As Zahir faces betrayal, isolation, and professional sabotage, the film culminates in a powerful assertion of creative freedom and personal truth, asserting that staying true to one's ideals is the highest form of success.

== Cast ==

- Zameer Ashai
- Lt. Parveez Masoodi
- Bashir Dada
- Shahid Gulfam
- Tariq Jameel
- Preerna Bhat
- Ali Emran

== Production ==
Ibtida, The Beginning was developed and produced by Hot Ice, a regional production house known for its focus on independent and culturally rooted cinema. The film's visual style blends realism with symbolic imagery, crafted by Ali Emran's multifaceted contribution as director, cinematographer, and editor.

== Themes and influence ==
The film is a philosophical exploration of individualism vs collectivism, drawing heavy inspiration from Ayn Rand's Objectivist ideology. Though not a direct adaptation, the narrative of Zahir parallels the protagonist of The Fountainhead, transposed into the socio-political milieu of contemporary Kashmir. The story questions whether success is defined by public validation or personal integrity.

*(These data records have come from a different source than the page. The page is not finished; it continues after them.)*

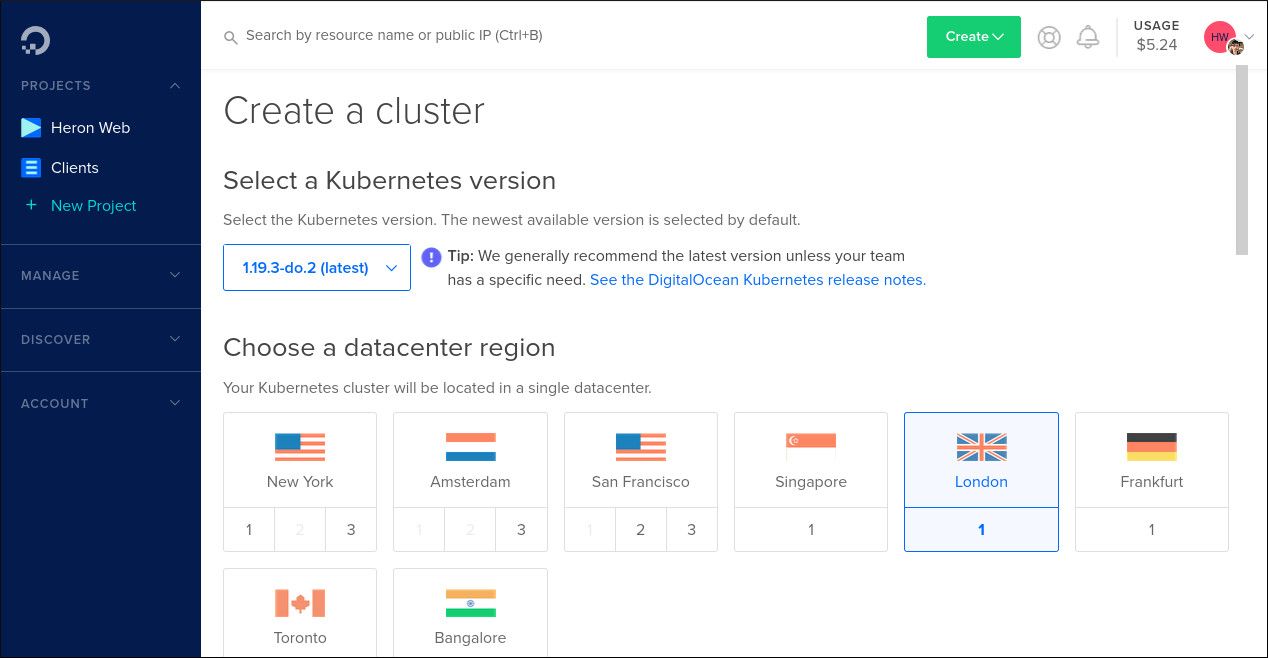Open the HW profile avatar

pos(1219,36)
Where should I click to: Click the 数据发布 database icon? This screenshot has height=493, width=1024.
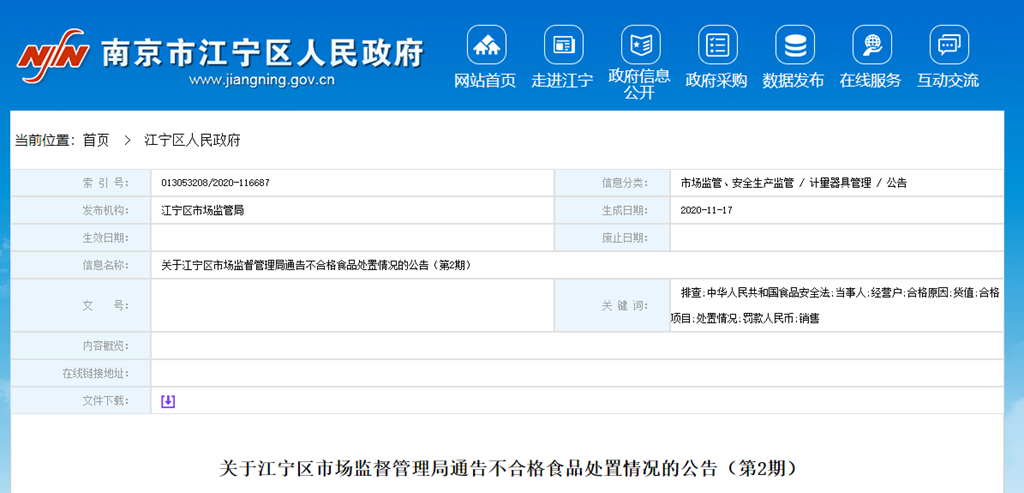pyautogui.click(x=794, y=45)
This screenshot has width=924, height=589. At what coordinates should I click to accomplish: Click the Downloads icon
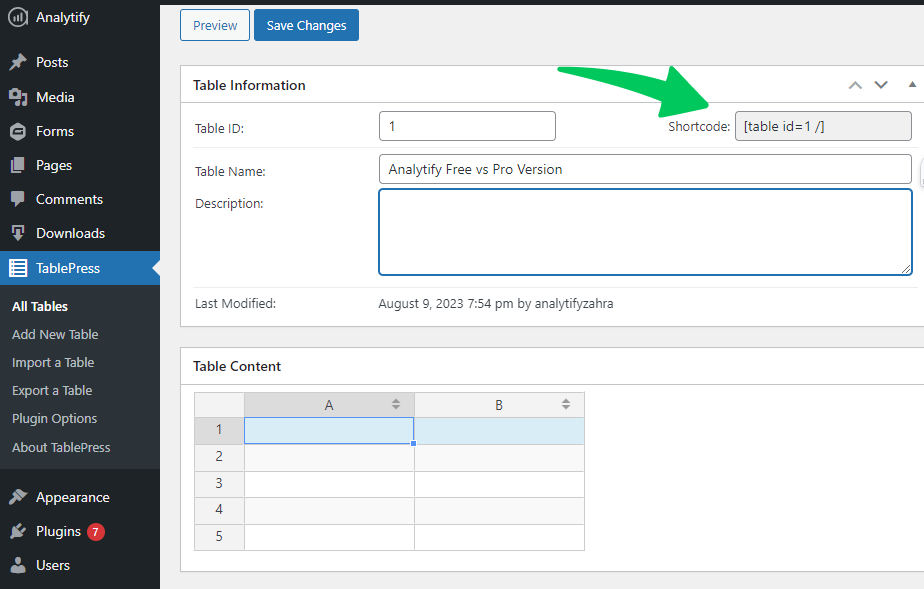coord(18,233)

== Festival screenings and reception ==
The film was showcased in various regional film forums. Notably, it featured in the two-day Kashmir Rainbow Film Festival at Tagore Hall, Srinagar (August 2024), where it was highlighted for its exploration of individualism inspired by The Fountainhead, alongside performances by Zameer Ashai and Bashir Dada.

Additionally, Ibtida received critical attention from The Pioneer, praising how "Sharang Bhaskaran… talks to the filmmaker" about the successful adaptation of Rand's philosophy through poetic Urdu dialogues and an earthy, philosophical narrative.

== Release and reception ==
Released on its initial theatrical run in June 2015, the film achieved a limited release but found subsequent screening opportunities at cultural venues like the India Habitat Centre and film festivals in Kashmir. It earned accolades for its bold narrative, philosophical depth, and regional significance, including awards such as "Best Feature Film" at the Kashmir International Film Festival.